■ EXERCISE PROMPT
Without changing anything, reproduce every record below.

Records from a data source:
---------------

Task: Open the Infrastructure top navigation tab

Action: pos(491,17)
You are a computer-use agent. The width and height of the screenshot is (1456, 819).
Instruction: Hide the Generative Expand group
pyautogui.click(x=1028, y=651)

---------------

■ OUTPUT OF THE TASK
Task: Open the Infrastructure top navigation tab

Action: pos(491,17)
You are a computer-use agent. The width and height of the screenshot is (1456, 819).
Instruction: Hide the Generative Expand group
pyautogui.click(x=1028, y=651)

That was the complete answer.